“Quieren hacerme parecer como un imbécil”, se ha quejado el ministro del Interior, Daniel Urresti, como si sus infelices referencias sobre el sicariato no hubiesen sido de su autoría, sino urdidas por algún diabólico personaje que, escondido en la penumbra, ansía que sus incomprendidos esfuerzos por derrotar a la delincuencia fracasen estrepitosamente.
Algo parecido debe haber pensado, también en su momento, el general Armando Artola, primer ministro del Interior del velascato, cuando su apariencia fiera y temible se diluía en las estruendosas carcajadas que provocaban los innumerables chistes que se fabricaban en su memoria.
O Jorge del Castillo, que antes de convertirse en el ministro preferido del empresariado local, fue un empeñoso candidato a la Alcaldía de Lima que parecía vivir en el regazo de su mentor, el entonces presidente Alan García. Esta cercanía, aderezada por algunas torpezas, le valieron convertirse en el personaje más mentado de cuanta reunión social se organizara en los tormentosos años ochenta.
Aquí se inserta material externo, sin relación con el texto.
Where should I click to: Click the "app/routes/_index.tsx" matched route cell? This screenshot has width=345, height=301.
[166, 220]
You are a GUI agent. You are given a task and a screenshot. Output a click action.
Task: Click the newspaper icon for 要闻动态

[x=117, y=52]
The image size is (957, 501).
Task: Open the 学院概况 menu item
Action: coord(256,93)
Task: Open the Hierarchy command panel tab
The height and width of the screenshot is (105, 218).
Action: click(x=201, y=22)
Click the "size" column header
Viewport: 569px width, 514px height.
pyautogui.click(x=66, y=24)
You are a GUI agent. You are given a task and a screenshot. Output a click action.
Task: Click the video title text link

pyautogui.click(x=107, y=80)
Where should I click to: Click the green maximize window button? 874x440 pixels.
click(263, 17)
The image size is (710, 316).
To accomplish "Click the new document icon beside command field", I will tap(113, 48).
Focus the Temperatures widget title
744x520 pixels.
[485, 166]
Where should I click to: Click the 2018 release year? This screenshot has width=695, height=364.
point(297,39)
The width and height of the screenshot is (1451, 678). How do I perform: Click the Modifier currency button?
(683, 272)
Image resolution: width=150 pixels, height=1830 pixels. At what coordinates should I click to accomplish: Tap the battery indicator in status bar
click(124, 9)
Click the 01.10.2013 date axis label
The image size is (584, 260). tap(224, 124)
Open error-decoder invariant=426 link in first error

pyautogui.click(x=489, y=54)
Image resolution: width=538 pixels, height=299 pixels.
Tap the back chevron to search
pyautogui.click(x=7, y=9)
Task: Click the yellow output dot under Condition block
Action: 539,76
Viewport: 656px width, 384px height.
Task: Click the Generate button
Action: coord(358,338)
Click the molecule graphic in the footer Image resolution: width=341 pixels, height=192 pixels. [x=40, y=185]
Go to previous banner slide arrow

Hasta se publicó un libro –“¿Sabes la última de Del Castillo?”, de Carlos Tovar– con una divertida compilación de chistes y caricaturas que lo tenían como protagonista.
También Gustavo Saberbein, reputado economista que, en su afán de disfrazar el espanto inflacionario del primer alanismo, acuñó dos conceptos que fueron la delicia de los caricaturistas de la época: inflación neta e inflación bruta. Una cruda dosis de humor involuntario en pleno reinado de la leche Enci y el pan popular.
El ministro Urresti está muy equivocado. Nadie ha tramado un complot en su contra ni quiere verlo sometido al ridículo. Su lugar en esta galería del absurdo se lo ha ganado con su propio sudor o, mejor dicho, su propia labia. Que no culpe a otros de sus yerros.
Aunque él mismo no lo crea, ningún peruano de bien quiere que fracase. Por el contrario,el país ansía que su gestión sea exitosa. Más allá de que las fotografías sean su debilidad y los micrófonos su delirio, la gente está harta de que las calles sigan siendo inseguras, que raqueteros y extorsionadores la agobien sin descanso y los sicarios no le permitan vivir en paz.
Según la propia policía, cada día muere una persona víctima de un crimen por encargo. ¿Cómo puede decir entonces, ministro, que el sicariato solo preocupa a los delincuentes?
Pero seamos sinceros. Urresti no es el principal culpable de esta indignante sinfonía de desaciertos que lesiona lo poco de institucionalidad que le queda a la policía. La culpa es de quien maneja la batuta o, para ser más precisos, quien comparte su manejo.
Apenas se dio cuenta de que la inseguridad ciudadana era una papa demasiado caliente, el presidente Humala evadió el encargo. Nunca quiso enfrentarla con la decisión y el liderazgo que requiere. Y el plan para combatirla –que existe– no se aplicó adecuadamente.
Cinco ministros del Interior después, eligió a un militar sin mayores conocimientos, a fin de que realizara una labor efectista que le permitiese ganar unos puntos en las encuestas. Hoy el país –y Urresti– paga caro tanta improvisación.